• _Tâche demandée 1_
Selon l'extrait fourni, quel article de la directive 2015/2436 prévoit les droits sur les marques nationales ?

• _Extrait fourni_
****************************************

55. Il en résulte que la SCI [Adresse 1], dès la date du dépôt de la marque litigieuse, était animée, à l'égard de l'intégralité des produits et services visés, d'une intention de porter atteinte, d'une manière non conforme aux usages honnêtes, aux intérêts de la société Genot en cherchant à dissocier dans l'esprit du public l'histoire de cette entreprise de la société qui l'incarne, voire à se l'approprier, et dans le même temps à empêcher la société Genot de déposer une marque utile aux besoins légitimes de son activité, ce que la SCI [Adresse 1] savait manifestement.

56. Par conséquent, déposée de mauvaise foi, la marque est annulée.

III . Demandes de la société Genot en contrefaçon et concurrence déloyale

1 . Atteinte au droit conféré par la marque

a. Cadre juridique

57. Les droits sur les marques nationales sont prévus par la directive 2015/2436, à son article 10, rédigé en ces termes :

« 1. L'enregistrement d'une marque confère à son titulaire un droit exclusif sur celle-ci.

2. Sans préjudice des droits des titulaires acquis avant la date de dépôt ou la date de priorité de la marque enregistrée, le titulaire de ladite marque enregistrée est habilité à interdire à tout tiers, en l'absence de son consentement, de faire usage dans la vie des affaires, pour des produits ou des services, d'un signe lorsque :
(...)

****************************************

• _Entrées fournies_
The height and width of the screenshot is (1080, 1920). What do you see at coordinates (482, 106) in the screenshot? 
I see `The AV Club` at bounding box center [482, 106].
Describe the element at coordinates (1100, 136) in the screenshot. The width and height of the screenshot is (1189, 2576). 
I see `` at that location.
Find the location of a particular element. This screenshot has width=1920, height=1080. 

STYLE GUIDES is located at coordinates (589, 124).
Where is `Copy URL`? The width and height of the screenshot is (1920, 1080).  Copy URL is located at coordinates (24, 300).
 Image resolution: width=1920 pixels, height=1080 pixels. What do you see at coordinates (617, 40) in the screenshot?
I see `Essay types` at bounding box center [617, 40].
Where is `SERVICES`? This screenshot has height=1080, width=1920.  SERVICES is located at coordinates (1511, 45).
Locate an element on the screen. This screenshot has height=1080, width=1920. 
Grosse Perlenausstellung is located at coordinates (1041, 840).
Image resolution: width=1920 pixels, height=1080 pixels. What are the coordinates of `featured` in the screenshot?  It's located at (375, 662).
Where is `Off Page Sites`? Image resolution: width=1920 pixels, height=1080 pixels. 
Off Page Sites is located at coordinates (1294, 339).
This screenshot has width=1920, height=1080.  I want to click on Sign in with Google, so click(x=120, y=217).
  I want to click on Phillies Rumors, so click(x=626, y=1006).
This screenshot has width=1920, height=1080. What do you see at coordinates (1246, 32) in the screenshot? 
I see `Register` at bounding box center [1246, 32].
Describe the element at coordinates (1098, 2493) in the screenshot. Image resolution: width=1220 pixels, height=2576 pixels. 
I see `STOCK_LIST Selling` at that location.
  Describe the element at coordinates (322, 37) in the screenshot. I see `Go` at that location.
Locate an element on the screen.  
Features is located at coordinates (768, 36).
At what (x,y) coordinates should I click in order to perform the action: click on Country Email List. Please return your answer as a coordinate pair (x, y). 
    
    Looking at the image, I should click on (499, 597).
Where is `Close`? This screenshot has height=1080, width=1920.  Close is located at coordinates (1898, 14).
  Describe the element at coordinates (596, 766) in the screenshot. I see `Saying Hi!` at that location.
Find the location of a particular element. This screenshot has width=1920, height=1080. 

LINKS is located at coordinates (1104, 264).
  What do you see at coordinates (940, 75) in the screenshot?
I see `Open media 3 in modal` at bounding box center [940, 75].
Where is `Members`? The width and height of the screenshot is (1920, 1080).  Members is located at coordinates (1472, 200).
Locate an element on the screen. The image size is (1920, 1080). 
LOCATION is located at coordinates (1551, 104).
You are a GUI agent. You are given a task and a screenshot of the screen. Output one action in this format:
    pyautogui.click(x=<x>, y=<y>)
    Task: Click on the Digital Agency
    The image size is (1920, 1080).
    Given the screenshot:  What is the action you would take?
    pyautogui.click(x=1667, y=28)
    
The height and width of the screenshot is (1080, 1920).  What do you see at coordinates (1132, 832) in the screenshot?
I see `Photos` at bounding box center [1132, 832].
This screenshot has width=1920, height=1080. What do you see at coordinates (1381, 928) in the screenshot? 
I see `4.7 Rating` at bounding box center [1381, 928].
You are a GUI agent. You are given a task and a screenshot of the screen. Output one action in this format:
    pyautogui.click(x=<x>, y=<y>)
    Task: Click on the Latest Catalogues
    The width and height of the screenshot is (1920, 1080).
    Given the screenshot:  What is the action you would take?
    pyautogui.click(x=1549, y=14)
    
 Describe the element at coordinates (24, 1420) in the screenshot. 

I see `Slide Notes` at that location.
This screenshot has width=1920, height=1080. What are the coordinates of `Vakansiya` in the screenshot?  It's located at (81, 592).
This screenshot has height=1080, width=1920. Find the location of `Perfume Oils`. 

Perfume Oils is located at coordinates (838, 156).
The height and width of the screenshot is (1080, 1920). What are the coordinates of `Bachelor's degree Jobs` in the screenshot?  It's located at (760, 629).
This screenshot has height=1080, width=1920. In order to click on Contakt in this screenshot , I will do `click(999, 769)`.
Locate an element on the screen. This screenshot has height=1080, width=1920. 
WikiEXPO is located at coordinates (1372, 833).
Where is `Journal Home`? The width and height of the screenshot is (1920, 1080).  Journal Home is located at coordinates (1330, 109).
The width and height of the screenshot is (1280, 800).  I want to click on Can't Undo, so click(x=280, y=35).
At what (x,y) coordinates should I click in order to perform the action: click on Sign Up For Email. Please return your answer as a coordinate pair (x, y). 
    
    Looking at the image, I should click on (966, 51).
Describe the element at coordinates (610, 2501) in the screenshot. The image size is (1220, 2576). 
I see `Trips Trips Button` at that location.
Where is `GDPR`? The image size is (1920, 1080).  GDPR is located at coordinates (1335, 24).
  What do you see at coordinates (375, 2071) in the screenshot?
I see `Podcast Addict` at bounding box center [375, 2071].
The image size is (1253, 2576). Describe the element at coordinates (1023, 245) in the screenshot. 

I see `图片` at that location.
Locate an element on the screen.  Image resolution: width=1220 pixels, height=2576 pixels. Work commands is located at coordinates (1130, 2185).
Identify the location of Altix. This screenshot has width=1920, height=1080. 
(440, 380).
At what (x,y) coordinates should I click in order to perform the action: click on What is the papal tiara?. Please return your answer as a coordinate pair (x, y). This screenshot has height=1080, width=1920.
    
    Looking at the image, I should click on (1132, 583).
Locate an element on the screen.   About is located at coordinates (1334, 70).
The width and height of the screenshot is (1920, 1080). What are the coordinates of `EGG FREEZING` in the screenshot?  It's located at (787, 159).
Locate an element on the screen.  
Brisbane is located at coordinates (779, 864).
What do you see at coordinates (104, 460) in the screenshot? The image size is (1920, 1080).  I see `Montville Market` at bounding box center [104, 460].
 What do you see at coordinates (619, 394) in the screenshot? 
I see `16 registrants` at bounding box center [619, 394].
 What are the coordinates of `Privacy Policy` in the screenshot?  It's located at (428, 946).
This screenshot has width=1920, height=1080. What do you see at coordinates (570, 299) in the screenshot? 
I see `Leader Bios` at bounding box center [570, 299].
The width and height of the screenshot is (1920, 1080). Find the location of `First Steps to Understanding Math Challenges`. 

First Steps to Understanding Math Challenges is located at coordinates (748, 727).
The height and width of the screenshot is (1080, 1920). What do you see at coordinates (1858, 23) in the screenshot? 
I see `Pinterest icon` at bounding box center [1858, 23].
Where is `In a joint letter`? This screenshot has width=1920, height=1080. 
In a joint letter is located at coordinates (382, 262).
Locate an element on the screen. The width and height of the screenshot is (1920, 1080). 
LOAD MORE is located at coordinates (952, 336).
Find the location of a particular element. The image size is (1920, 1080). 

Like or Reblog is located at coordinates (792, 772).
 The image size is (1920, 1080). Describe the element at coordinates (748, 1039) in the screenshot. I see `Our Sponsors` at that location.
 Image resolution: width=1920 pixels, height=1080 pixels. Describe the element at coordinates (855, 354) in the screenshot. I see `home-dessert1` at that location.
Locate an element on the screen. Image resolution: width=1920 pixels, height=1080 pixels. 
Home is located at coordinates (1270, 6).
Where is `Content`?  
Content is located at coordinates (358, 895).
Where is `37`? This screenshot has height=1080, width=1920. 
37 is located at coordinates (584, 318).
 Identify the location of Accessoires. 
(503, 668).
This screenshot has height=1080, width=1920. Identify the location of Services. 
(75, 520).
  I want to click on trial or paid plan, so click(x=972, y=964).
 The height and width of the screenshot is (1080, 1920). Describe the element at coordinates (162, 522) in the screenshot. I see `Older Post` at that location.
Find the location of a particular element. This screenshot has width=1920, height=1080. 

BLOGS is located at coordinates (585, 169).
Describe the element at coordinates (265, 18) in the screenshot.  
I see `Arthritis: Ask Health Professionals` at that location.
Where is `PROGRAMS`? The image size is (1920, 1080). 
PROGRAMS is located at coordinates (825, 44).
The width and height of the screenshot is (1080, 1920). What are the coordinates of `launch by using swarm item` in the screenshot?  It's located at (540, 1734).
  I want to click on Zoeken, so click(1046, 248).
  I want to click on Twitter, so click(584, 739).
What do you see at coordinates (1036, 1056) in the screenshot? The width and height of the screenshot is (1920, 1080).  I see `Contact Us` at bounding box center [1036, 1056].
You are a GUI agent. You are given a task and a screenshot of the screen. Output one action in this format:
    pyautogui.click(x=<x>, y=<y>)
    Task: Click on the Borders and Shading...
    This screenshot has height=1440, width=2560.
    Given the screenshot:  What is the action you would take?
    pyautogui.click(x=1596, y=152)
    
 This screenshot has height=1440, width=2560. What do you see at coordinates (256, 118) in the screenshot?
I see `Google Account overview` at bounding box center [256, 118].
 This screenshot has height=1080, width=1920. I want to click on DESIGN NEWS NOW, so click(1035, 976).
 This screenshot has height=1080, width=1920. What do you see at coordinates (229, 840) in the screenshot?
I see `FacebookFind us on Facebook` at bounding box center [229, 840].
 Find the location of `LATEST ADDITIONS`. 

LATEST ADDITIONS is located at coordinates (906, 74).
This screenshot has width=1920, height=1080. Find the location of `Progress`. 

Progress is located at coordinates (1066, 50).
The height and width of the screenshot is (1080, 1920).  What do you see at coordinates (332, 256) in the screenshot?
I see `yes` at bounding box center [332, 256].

****************************************

• _Tâche demandée 2_
Présentez sous forme de liste numérotée tout ce qui va du début des entrées jusqu'à la ligne contenant « center [482, 106]. », cette ligne comprise, en omettant les lignes vides.

• _Réponse correcte 1_
L'article 10.

• _Réponse correcte 2_
1. The height and width of the screenshot is (1080, 1920). What do you see at coordinates (482, 106) in the screenshot? 
2. I see `The AV Club` at bounding box center [482, 106].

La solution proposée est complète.